Saturday, March 03, 2018

Update To A Start On A Catalog Of Switch Point Patterns Of High Co-Dimension

I have been looking at patterns of switch points. A pattern is a configuration of switch points helpful for perturbation analysis for the choice of technique. I am curious how the switch points and the wage curves along the wage frontier can alter with parameters, in a model of the production of commodities. Such a parameter can be a coefficient of production; time, where a number of parameters are functions of time; or the markup in an industry or a number of industries. A normal form exists for each pattern. The normal form describes how the techniques and switch points along the frontier vary with a selected parameter value. Each pattern is defined by the equality of wage curves at a switch point and one or more additional conditions. The co-dimension of a pattern is the number of additional conditions.

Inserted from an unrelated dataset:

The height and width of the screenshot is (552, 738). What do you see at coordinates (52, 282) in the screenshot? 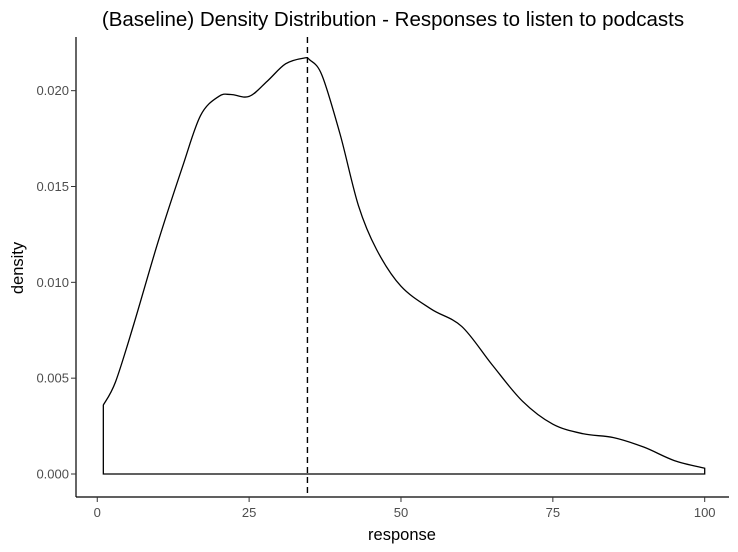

I claim that local patterns of co-dimension one, with a switch point at a non-negative, feasible rate of profits can be described by four normal forms. I have defined these patterns as a pattern over the axis for the rate of profits, a pattern across the wage axis, a three-technique pattern, and a reswitching pattern. This post is an update, and continues to examine global patterns, local patterns with a co-dimension higher than unity, and sequences of local patterns. Some examples are:

  • A switch point that is simultaneously a pattern across the wage axis and a reswitching pattern (a case of a real Wicksell effect of zero). This illustrates a pattern of co-dimension two.
  • A reswitching example with one switch point being a pattern across the wage axis (another case of a real Wicksell effect of zero). This is a global pattern.
  • An example with a pattern across the wage axis and a pattern over the axis for the rate of profits. This is a global pattern.
  • A pattern like the above, but with both switch points being defined by intersections of wage curves for the same two techniques. This is a global pattern.
  • Two switch points, with both being reswitching patterns, can be found from a partition of a parameter space where two loci for reswitching patterns intersect. This gestures towards a global pattern.
  • A pattern across the point where the rate of profits is negative one hundred percent, combined with a switch point, for the same techniques, with a positive rate of profits (of interest for the reverse substitution of labor). This is a global pattern.
  • An example where every point on the frontier is a switch point. This is a global pattern of an uncountably infinite co-dimension.
  • Speculation on three sequences of patterns of co-dimension one that result in one technique replacing another, in an intermediate range of the rate of profits, along the wage frontier.
  • A switch point for a four-technique pattern (due to Salvadori and Steedman). This is a local pattern of co-dimension two.
  • Further analysis of the above example.
  • An example of a four-technique pattern in a model with three produced commodities. This local pattern of co-dimension two results in one technique replacing another, in an intermediate range of the rate of profits, along the wage frontier.
  • Further analysis of the above example. Two normal forms are identified for four-technique patterns.

The above list is not complete. More types of fluke switch points exist. Some, like the examples of a real Wicksell effect of zero, I thought, should be of interest for themselves to economists. Others show examples of parameters where the appearance of the wage frontier, at least, changes with perturbations of the parameters. I have used these patterns to tell stories about how technical change or a change in markups (that is, structural economic dynamics) can result in reswitching, capital reversing, or the reverse substitution of labor appearing on or disappearing from the wage frontier.

I would like to see that in at least some cases, short run dynamics changes qualitatively with such perturbations. But this seems to be beyond my capabilities.

2 comments:

Sturai said...

On Parameters.

https://www.aeaweb.org/conference/2018/preliminary/1860?q=eNqrVipOLS7OzM8LqSxIVbKqhnGVrJQMlWp1lBKLi_OTgRwlHaWS1KJcXAgrJbESJK9rBhLNzE2FiJZlppaDTCgqKFwwCpgagLQXJKaDZI2UagG_cx6p

Robert Vienneau said...

Thanks. Last weekend I finally downloaded the paper you previously recommended about Cobb-Douglas production functions in a long period analysis. My initial impression is that it was more general than my blog posts, and the math was more elegantly expressed.